Thanks for all the help,

Jayme


----------



## Charley (Jul 1, 2008)

Actually...I grew up in Huron County. It is history there...the original settlers came there after fires forced them to move away from Norwalk, CN...hence the Firelands.


----------



## jbrat (Jul 1, 2008)

Charley said:


> Actually...I grew up in Huron County. It is history there...the original settlers came there after fires forced them to move away from Norwalk, CN...hence the Firelands.


I never knew that- thanks for the info. I have a new respect for the name! Probably how Norwalk got its name too?

Thanks for the trivia


----------



## Charley (Jul 1, 2008)

I love this name....

*Just Wy farms/mini's -- my son's names - Justin and Wyatt*

Maybe you could combine them another of your ideas

Just, Wy & Family Miniature Horses


----------



## jbrat (Jul 1, 2008)

Charley said:


> I love this name....
> 
> *Just Wy farms/mini's -- my son's names - Justin and Wyatt*
> 
> ...


Me too!! It's just seems to be missing something??


----------



## HGFarm (Jul 1, 2008)

I love the Dogwood Miniatures.. sounds pretty! I just think of the pretty trees!
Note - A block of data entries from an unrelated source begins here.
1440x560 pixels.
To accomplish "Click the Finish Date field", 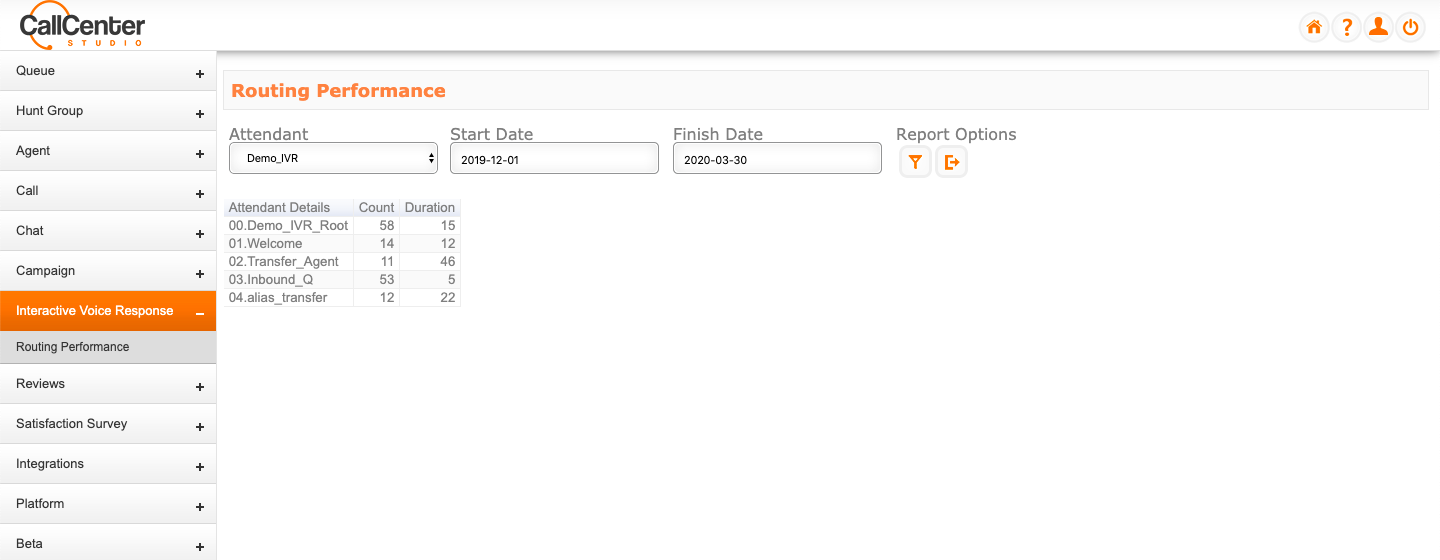I will (777, 158).
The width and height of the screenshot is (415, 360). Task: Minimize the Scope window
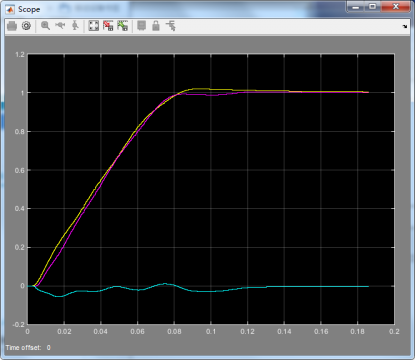356,6
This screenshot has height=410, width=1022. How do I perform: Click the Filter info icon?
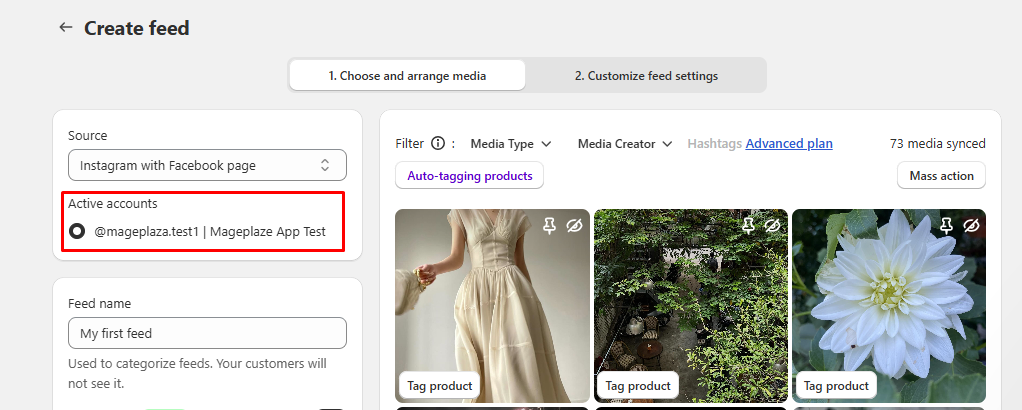(438, 144)
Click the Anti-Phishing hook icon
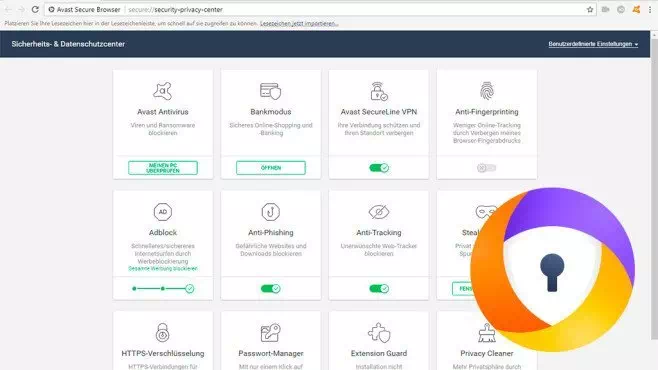The width and height of the screenshot is (658, 370). pyautogui.click(x=271, y=212)
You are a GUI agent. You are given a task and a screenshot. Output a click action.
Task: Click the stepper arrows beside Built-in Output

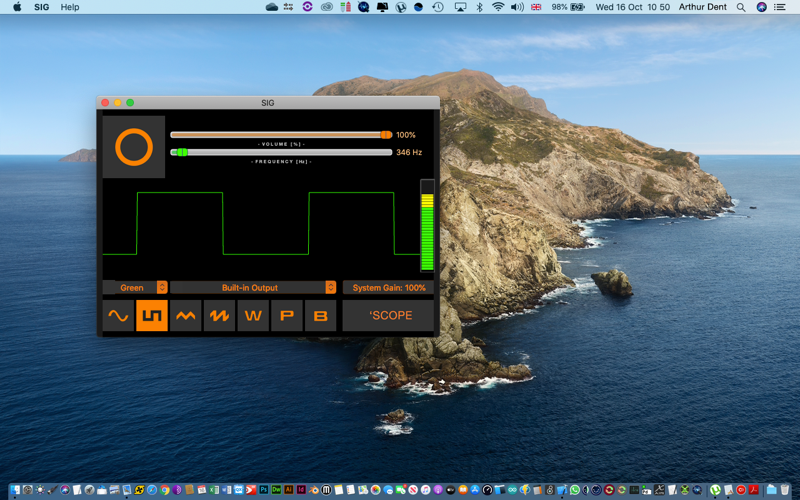[331, 287]
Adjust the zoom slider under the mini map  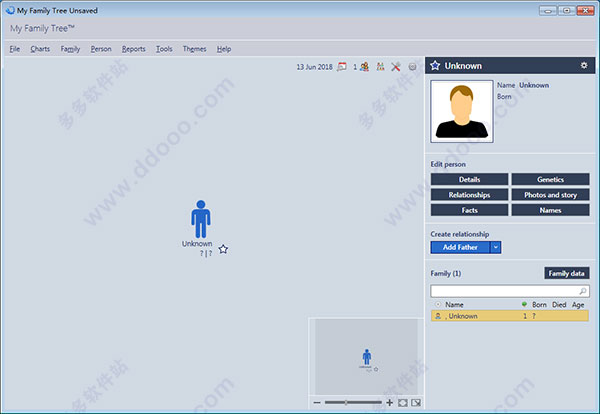point(347,402)
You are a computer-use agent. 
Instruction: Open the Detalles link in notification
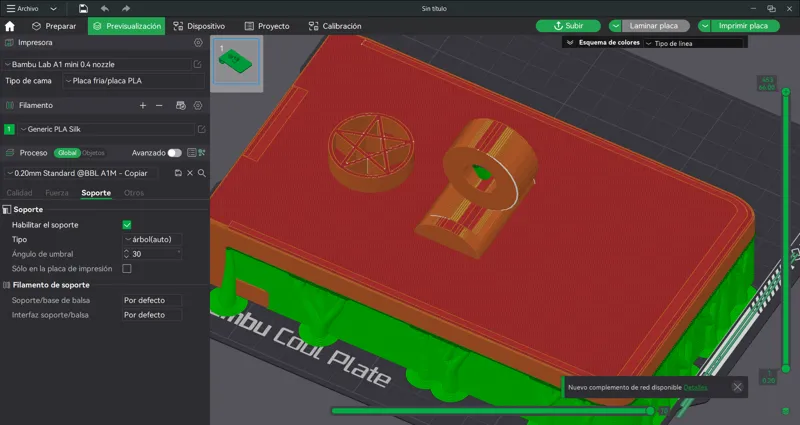[x=695, y=388]
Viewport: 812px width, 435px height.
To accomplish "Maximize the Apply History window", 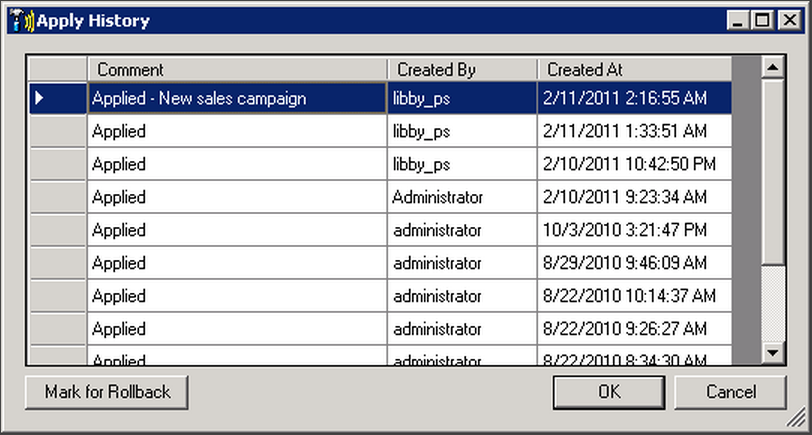I will [763, 21].
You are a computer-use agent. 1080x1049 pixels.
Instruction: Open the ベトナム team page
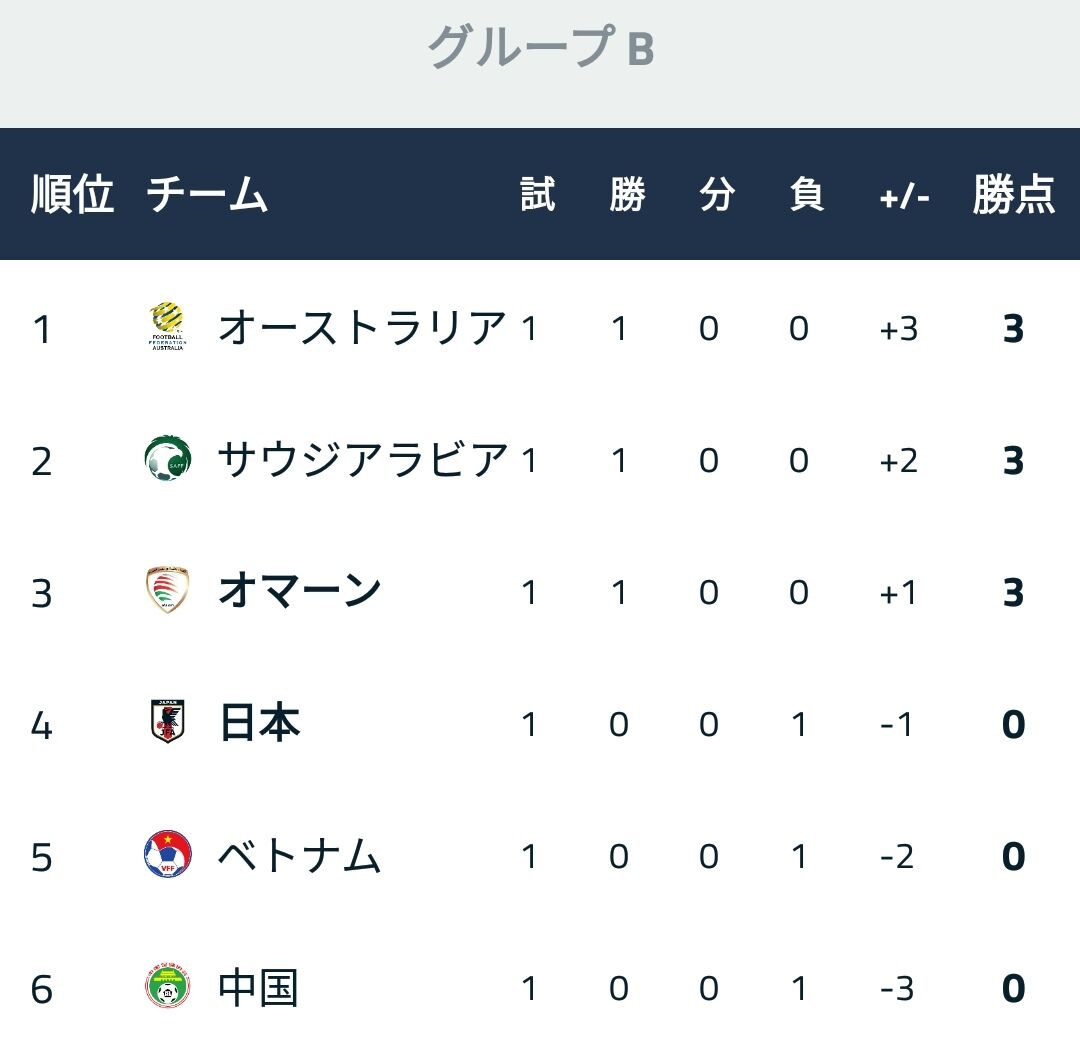[x=299, y=856]

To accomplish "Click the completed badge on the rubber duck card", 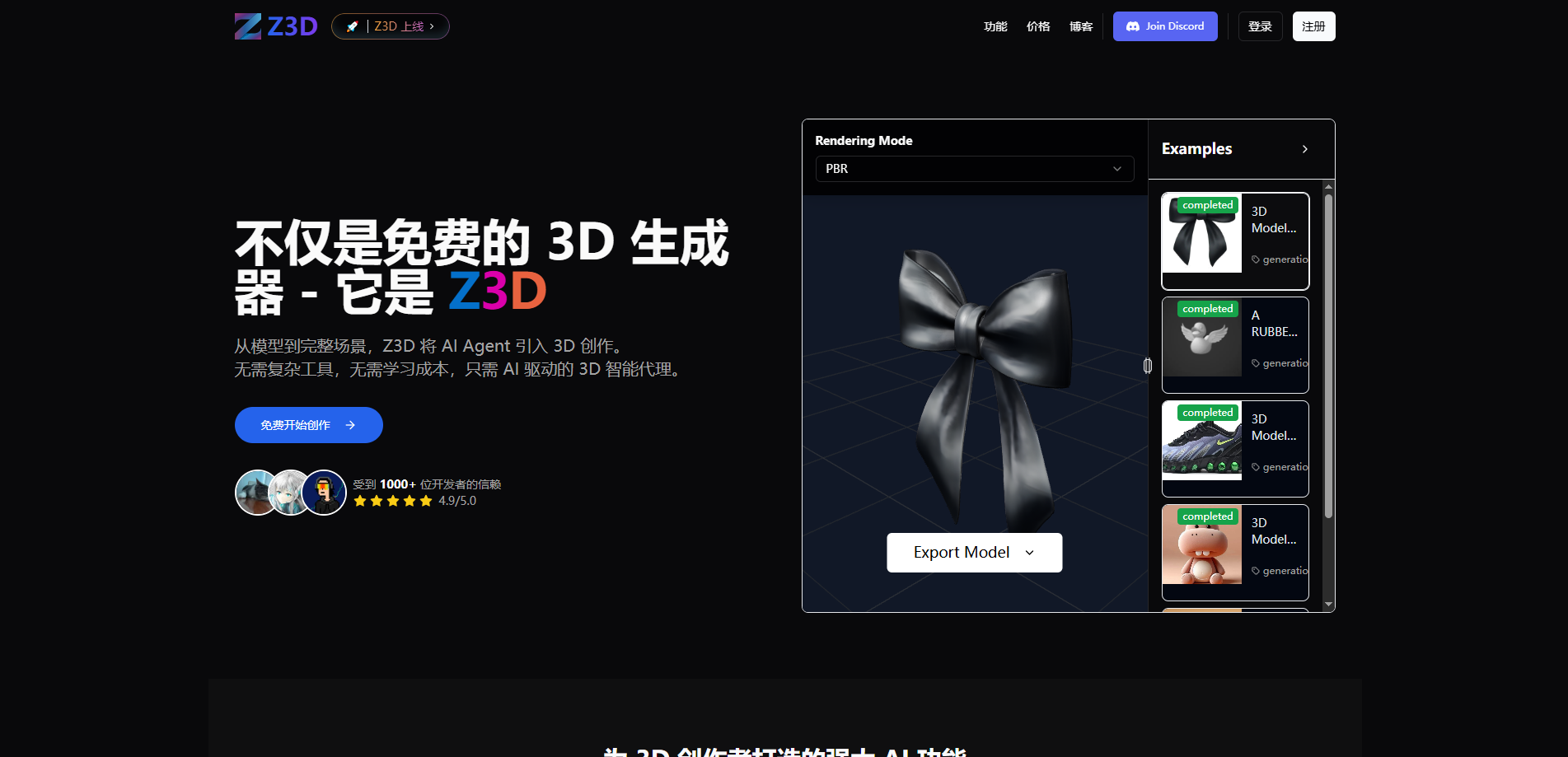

Also liked Humble Hill but I liked Dogwood the best.


----------



## Mercysmom (Jul 10, 2008)

jbrat said:


> Charley said:
> 
> 
> > Actually...I grew up in Huron County. It is history there...the original settlers came there after fires forced them to move away from Norwalk, CN...hence the Firelands.
> ...


Norwalk got its name from Norwalk, CT and the Norwalke Indians, if I remember my Norwalk history. The town was burned by British soldiers who invaded the town. Settlers leaving CT carried the name to Ohio and California. My family is descended from Andrew Perry, who came over from Ireland during the potato famine and was an indentured servant to a local dairy farmer until he could afford to purchase twenty acres of his own. The original Perry house has been extensively renovated from pictures my mom sent me - I have not visited the town since I left almost twenty years ago - my relatives would be shocked to see the changes. The house had an old fashioned "cold room" off the north side of the house in which ice could be placed underneath to keep items cold.

I grew up in Norwalk, CT and had many a trip to the Taylor family farm/Calf Pasture where a Revolutionary War battle took place - even held one of the cannonballs that went through the walls of the Taylor family farm. Not sure if I still have the history book around here... I will have to look.

My Silversong Farm is a blend of Silvermine, where I grew up and -song from the show name of my first mare, who had "song" as a suffix. There is a Silvermine Farm down there - the old Comstock Farm - but according to my great, great uncle, it is not in Silvermine proper.

Good luck with naming your farm!

Denise


----------



## CrescentMinis (Jul 11, 2008)

I don't know your last name, but......

We took the original translation of our last name and used that....in German, the name means "Light on the Hill", so it's LightHill Miniatures.


----------



## minie812 (Jul 11, 2008)

Charley said:


> Actually...I grew up in Huron County. It is history there...the original settlers came there after fires forced them to move away from Norwalk, CN...hence the Firelands.


I still have alot of family around Norwalk-Berlin Heights area. That is where my family originally settled after coming here from Germany


----------



## LGahr (Jul 12, 2008)

minie812 said:


> Charley said:
> 
> 
> > Actually...I grew up in Huron County. It is history there...the original settlers came there after fires forced them to move away from Norwalk, CN...hence the Firelands.
> ...


I bet we have to know some of the same people......area is not very large!


----------